**Work item**
Print the data exactly as written, line for line, and leave its pictures behind.

**Dataset extract**
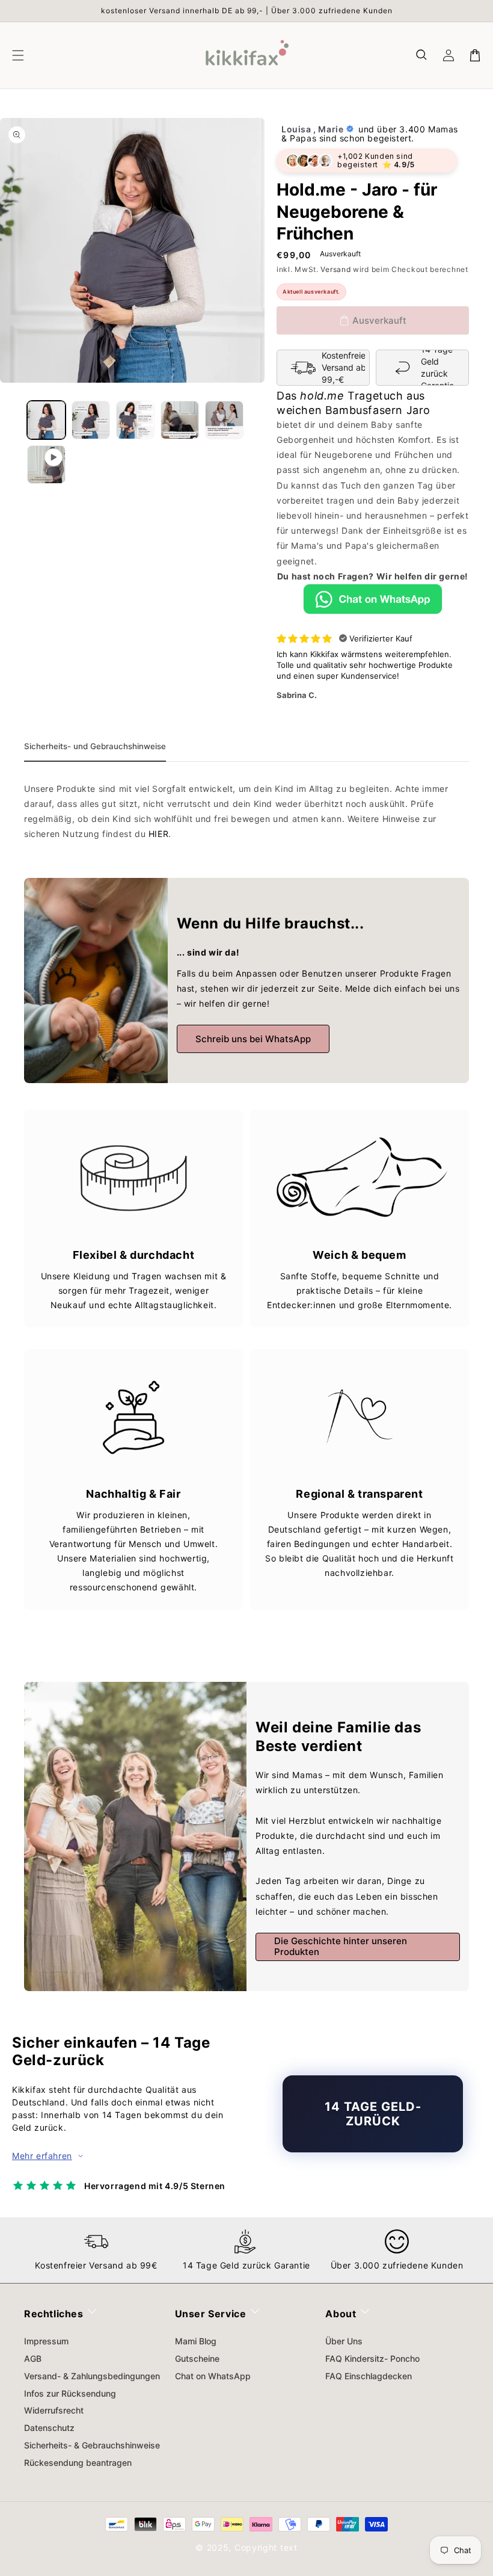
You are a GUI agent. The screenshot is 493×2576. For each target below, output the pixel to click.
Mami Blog (195, 2341)
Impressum (46, 2341)
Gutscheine (197, 2358)
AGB (32, 2358)
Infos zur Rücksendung (70, 2393)
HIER (158, 834)
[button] (422, 55)
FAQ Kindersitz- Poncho (372, 2358)
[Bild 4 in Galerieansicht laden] (180, 420)
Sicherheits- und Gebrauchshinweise (95, 746)
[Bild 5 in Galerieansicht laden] (224, 420)
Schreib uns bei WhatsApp (253, 1039)
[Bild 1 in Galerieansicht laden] (46, 420)
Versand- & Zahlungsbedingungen (92, 2376)
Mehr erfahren (42, 2156)
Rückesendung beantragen (78, 2462)
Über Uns (344, 2341)
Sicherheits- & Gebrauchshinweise (92, 2445)
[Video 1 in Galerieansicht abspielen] (46, 464)
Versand (335, 269)
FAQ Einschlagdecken (368, 2376)
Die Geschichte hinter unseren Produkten (340, 1946)
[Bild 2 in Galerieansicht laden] (91, 420)
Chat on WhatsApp (213, 2376)
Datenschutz (49, 2428)
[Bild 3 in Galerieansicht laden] (135, 420)
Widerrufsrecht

**Response to this task**
You are a GUI agent. The screenshot is 493×2576. For each target below, output the pixel to click.
Mami Blog (195, 2341)
Impressum (46, 2341)
Gutscheine (197, 2358)
AGB (32, 2358)
Infos zur Rücksendung (70, 2393)
HIER (158, 834)
[button] (422, 55)
FAQ Kindersitz- Poncho (372, 2358)
[Bild 4 in Galerieansicht laden] (180, 420)
Sicherheits- und Gebrauchshinweise (95, 746)
[Bild 5 in Galerieansicht laden] (224, 420)
Schreib uns bei WhatsApp (253, 1039)
[Bild 1 in Galerieansicht laden] (46, 420)
Versand- & Zahlungsbedingungen (92, 2376)
Mehr erfahren (42, 2156)
Rückesendung beantragen (78, 2462)
Über Uns (344, 2341)
Sicherheits- & Gebrauchshinweise (92, 2445)
[Video 1 in Galerieansicht abspielen] (46, 464)
Versand (335, 269)
FAQ Einschlagdecken (368, 2376)
Die Geschichte hinter unseren Produkten (340, 1946)
[Bild 2 in Galerieansicht laden] (91, 420)
Chat on WhatsApp (213, 2376)
Datenschutz (49, 2428)
[Bild 3 in Galerieansicht laden] (135, 420)
Widerrufsrecht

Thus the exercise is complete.